Nei pazienti trattati per iperprolattinemia, la gravidanza deve essere esclusa prima dell’inizio del trattamento. Una volta instaurata la gravidanza, il farmaco deve essere sospeso, salvo indicazioni mediche specifiche per microprolattinomi che tendono a crescere durante la gravidanza.

Per l’inibizione della lattazione post-partum, il farmaco è controindicato durante la gravidanza.

Allattamento

La cabergolina viene secreta nel latte materno. Per l’inibizione della lattazione, il farmaco è somministrato specificamente a questo scopo, pertanto l’allattamento è controindicato durante il trattamento.

Per le indicazioni iperprolattinemiche, l’allattamento deve essere evitato poiché la soppressione della prolattina inibisce la produzione di latte.

Fertilità

Il ripristino della fertilità può avvenire rapidamente dopo l’inizio del trattamento. Le pazienti desiderose di gravidanza devono utilizzare metodi contraccettivi meccanici (barriera) fino a quando non si siano verificati almeno due cicli mestruali regolari con dosaggio di cabergolina stabile.

4.7 Effetti sulla Capacità di Guidare Veicoli e sull’Uso di Macchinari

La cabergolina può causare sonnolenza, vertigini, ipotensione ortostatica e improvvisi attacchi di sonno.

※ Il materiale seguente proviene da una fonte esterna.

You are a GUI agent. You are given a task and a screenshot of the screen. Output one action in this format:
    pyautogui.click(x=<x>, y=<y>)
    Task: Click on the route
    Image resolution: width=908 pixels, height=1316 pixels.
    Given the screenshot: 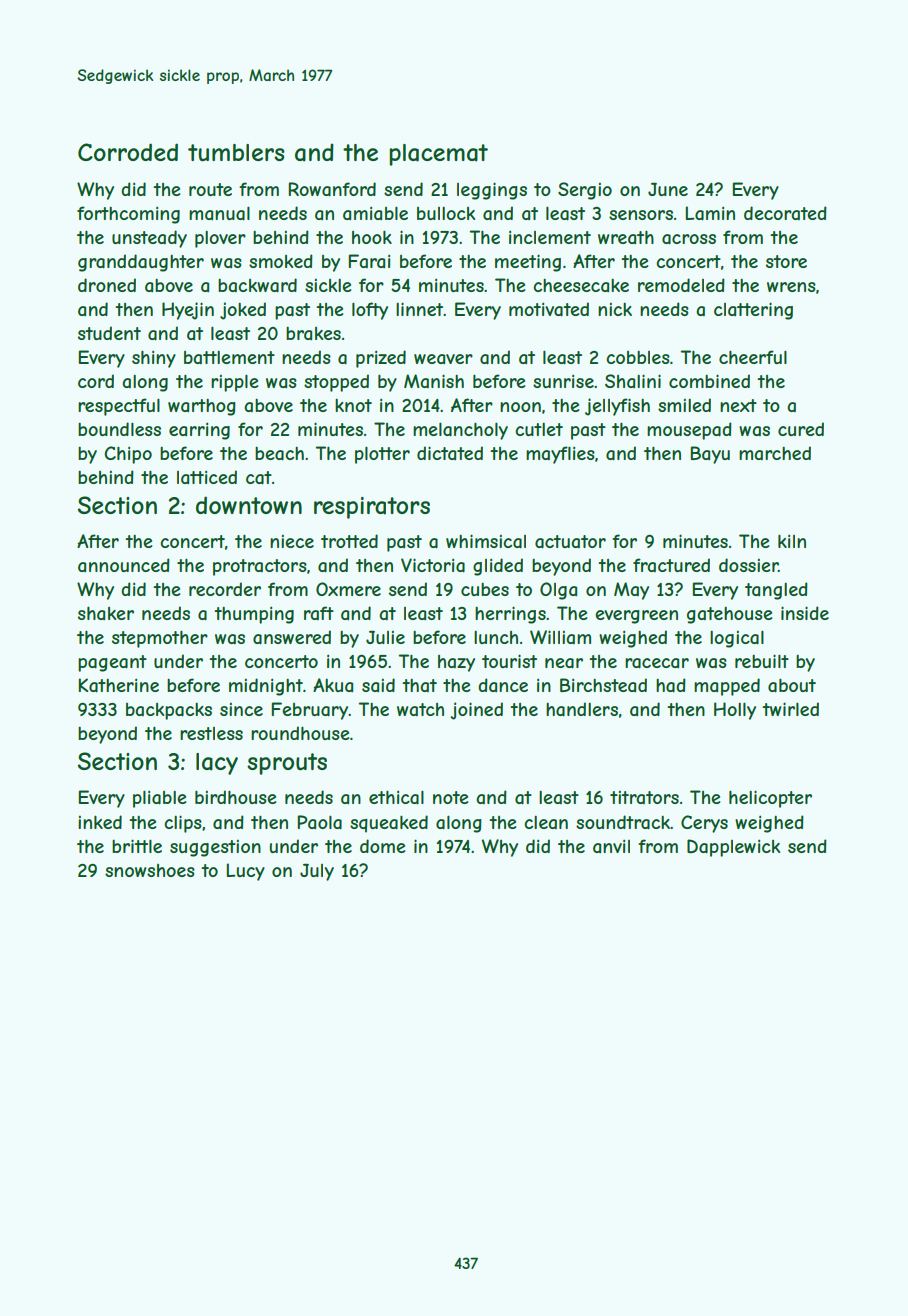 What is the action you would take?
    pyautogui.click(x=210, y=189)
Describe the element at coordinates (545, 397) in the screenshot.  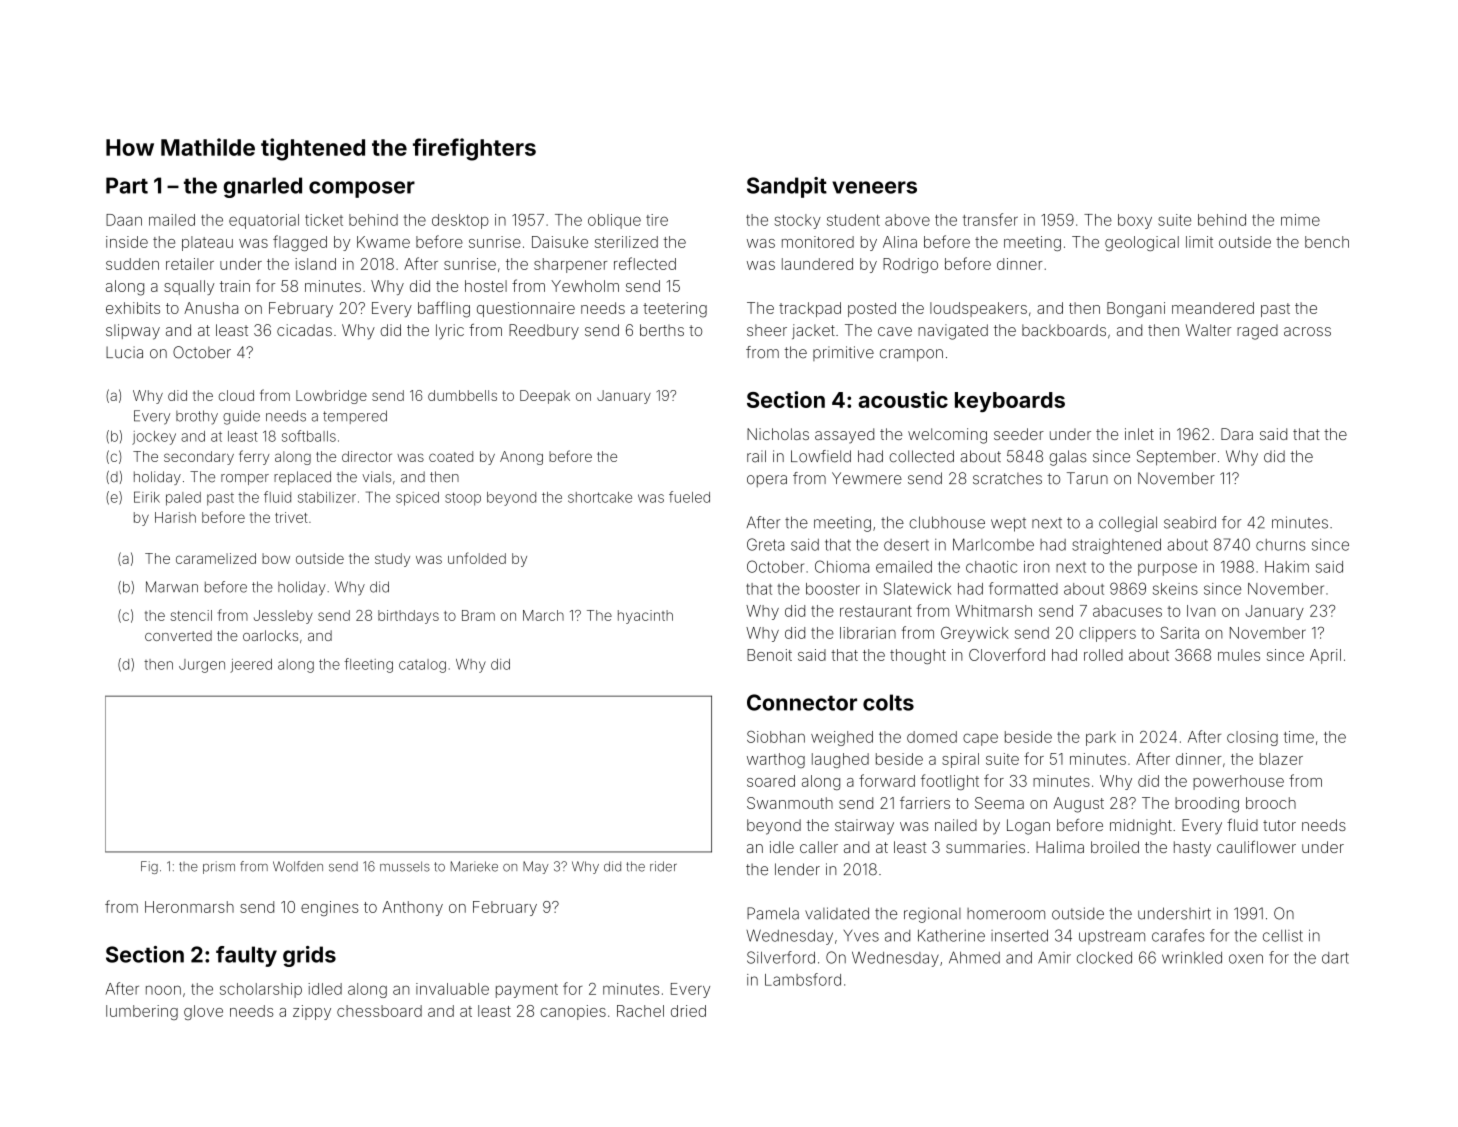
I see `Deepak` at that location.
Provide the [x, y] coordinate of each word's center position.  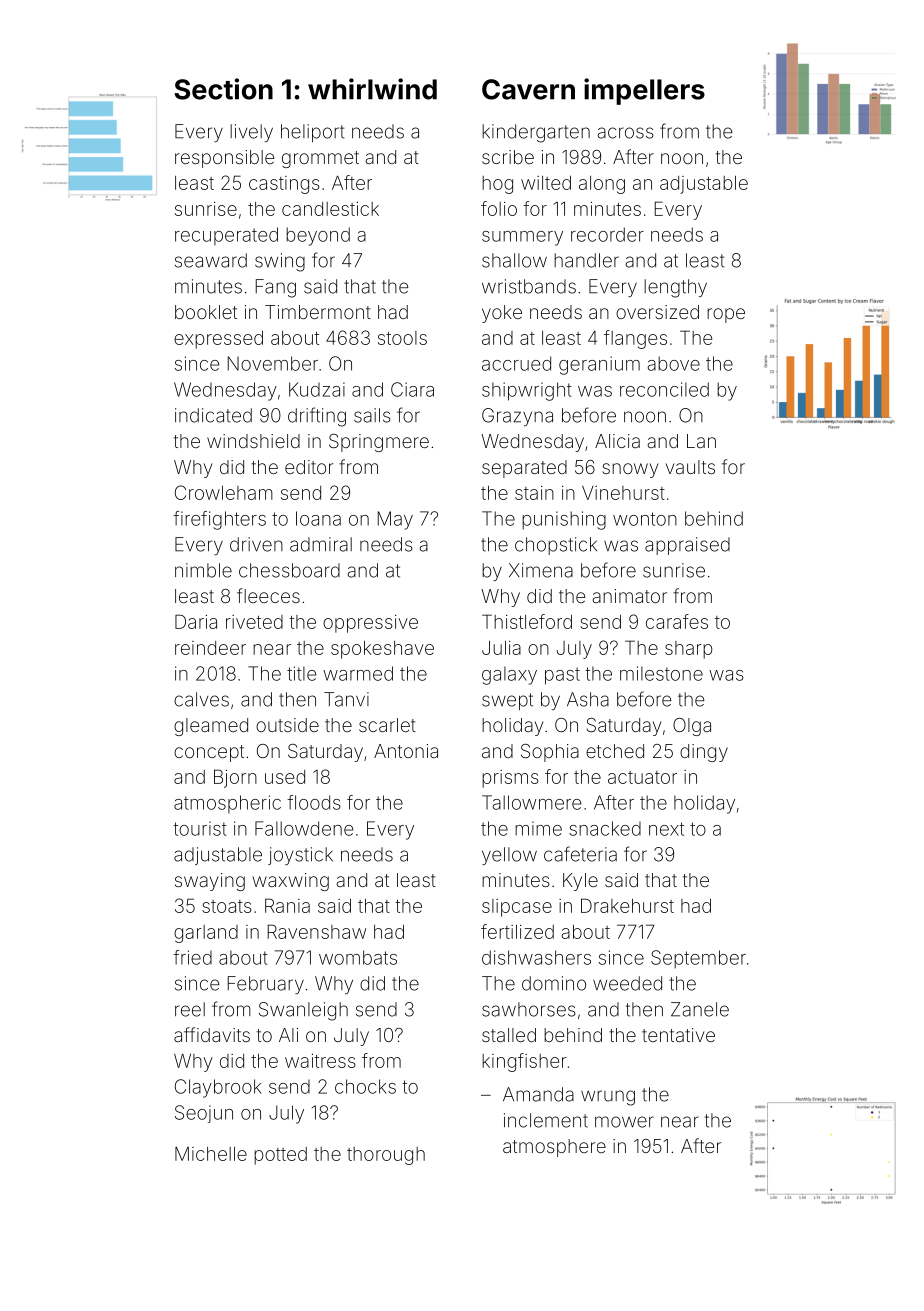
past [562, 676]
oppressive [370, 624]
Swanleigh [303, 1011]
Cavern [528, 89]
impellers [644, 91]
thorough [386, 1156]
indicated [213, 415]
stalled [509, 1035]
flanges [635, 339]
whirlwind [372, 89]
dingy [704, 753]
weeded [627, 983]
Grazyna [517, 417]
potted [280, 1156]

I pazienti devono essere avvertiti di non guidare veicoli o usare macchinari pericolosi fino a quando non si è stabilito come il farmaco li influenzi individualmente.

4.8 Effetti Indesiderati

Reazioni avverse molto comuni (≥1/10)

  • Cefalea
  • Nausea
  • Vertigini
  • Stanchezza
  • Dolore addominale
  • Costipazione
  • Dolore mammario

Reazioni avverse comuni (≥1/100 a <1/10)

  • Depressione
  • Astenia
  • Ipotensione ortostatica
  • Bradicardia
  • Dispnea
  • Edema periferico
  • Dolore all’addome superiore
  • Disfagia
  • Gastrite
  • Debolezza muscolare
  • Amenorrea
  • Metrorragia
  • Ipomenorrea
  • Prurito
  • Eruzione cutanea

Reazioni avverse non comuni (≥1/1.000 a <1/100)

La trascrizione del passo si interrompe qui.